穎水の作る扇子
「駆け引き?」
渓月は袖の中から久しく使っていない、竹が描かれた扇子を取り出した。
「そう。まあ、わたしからの条件は極めて簡単だ」
「簡単?」
「うん。お前が、わたしの帝神になれ。それだけだ。わたしはお前という神花を得て、永池を一介の神官にする。命は取らない。どのみち、奴は兄上の子で、お前の今の主だからな。それくらいの善意を施さないといけないだろう? それに、わたしは奴よりも力が高い。わたしが即位した方が、この天界のだめだとは思わないか?」
渓月のゆらりゆらりと扇子を動かしていた手が止まる。
「それを聞いてふと思ったのですが、主君が俗境にいたのは、あなたの指示ですか?」
「さすが。よくお分かりだ。だが、八年も経ったのに、まだ多少なりとも霊力が残っていると言うのは、少々意外だったが」
穎水は立ち上がり、あたりに咲き誇っている桃の花をいくつかむしりとっている。それから、採ったばかりの桃の花を抱えたまま、再び渓月の隣に腰掛けた。
「また扇子ですか?」
渓月は穎水のにある桃の花を見ながら、水自らの手中にある竹模様の扇子をまた揺らし始めた。
「そうだ。
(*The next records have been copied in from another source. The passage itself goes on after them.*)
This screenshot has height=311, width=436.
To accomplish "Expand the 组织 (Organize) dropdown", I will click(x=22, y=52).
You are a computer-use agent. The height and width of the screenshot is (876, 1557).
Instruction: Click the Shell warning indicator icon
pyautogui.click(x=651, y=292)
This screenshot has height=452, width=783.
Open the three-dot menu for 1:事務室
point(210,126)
なんだ、懐かしいのか? それとも、今度は桃の花の扇子が欲しいとか」
「まさか。わたくしには、この竹の扇子だけで充分ですよ。ところで、主君を俗境に送ったのは、先帝亡き後、その地位にご自身で就く予定だったからですか?」
そうだ。だが、思ってもみなかったことに、まさかお前が霊力をほとんど失った永池を連れ戻し、それどころか、奴の霊力を回復できるところまで回復させるとは。これもまた意外だった。おっと、骨組みには、この桃の木を使おうか」
穎水は桃の花をすべて地に置き、どこにしまってあったのか、斧を取り出し、辺りの中で最も細い木を切り始めた。少しすると、穎水はその木を切り落とし、さらにその木を切り刻んで、あっという間に扇子の骨組みを作り上げてしまった。
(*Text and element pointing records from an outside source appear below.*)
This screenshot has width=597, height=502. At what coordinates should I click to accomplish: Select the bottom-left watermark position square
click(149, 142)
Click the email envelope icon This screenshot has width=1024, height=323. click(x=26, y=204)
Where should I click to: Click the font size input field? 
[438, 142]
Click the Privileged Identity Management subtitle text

「穎水殿。ずいぶんと慣れておりますね。最近も扇子を作っていたのですか?」
「当たり前じゃないか。わたしが扇子を作るのが好きなのはお前も知らないわけがないだろう? お前が今使っているその扇子も、わたしが作り上げたんだから」
「ええ。もちろん、覚えておりますとも。あの日、あなたが壊した神花楼のちょうど品で、この扇子が作られていることも記憶に残っていますから」
「それは光栄だ。ところで、お前の師匠はまだ健在なのか? それとも、もうすぐ朽ち果てるのか」
「なぜそれを尋ねるのですか?」
穎水は切り株の上で採取したばかりの桃の花を擦っていた手を止めた。
「それはもちろん、あいつがいたらわたしの計画が全て台無しになるからだ。もちろん、奴の霊力があと五年生き延びられるだけ残っていたら、の話だが」
「それなら、わざわざ聞くまでもないのでは? 師匠の霊力は、元から低く、先帝へも一度に送ることのできる霊力はかなり限られていました。今や、先帝は崩御されているのに、師匠に残された霊力はいかほどだと?」
「これは驚いた。まさか、自らの師をそれほどまでに、貶めることができるとは。意外だな、昔からお前は誰よりもあの散華を慕っていたと言うのに」
「わたくしが師匠を慕っていることと、わたくしが事実を述べる事は別のことでしょう? ところで、その扇子は誰に贈るつもりですか?」
穎水は懐の中から上質な紙を取り出し、桃の花の汁を染み込ませながら考え始めた。だが、少ししてから手を止めることなく答える。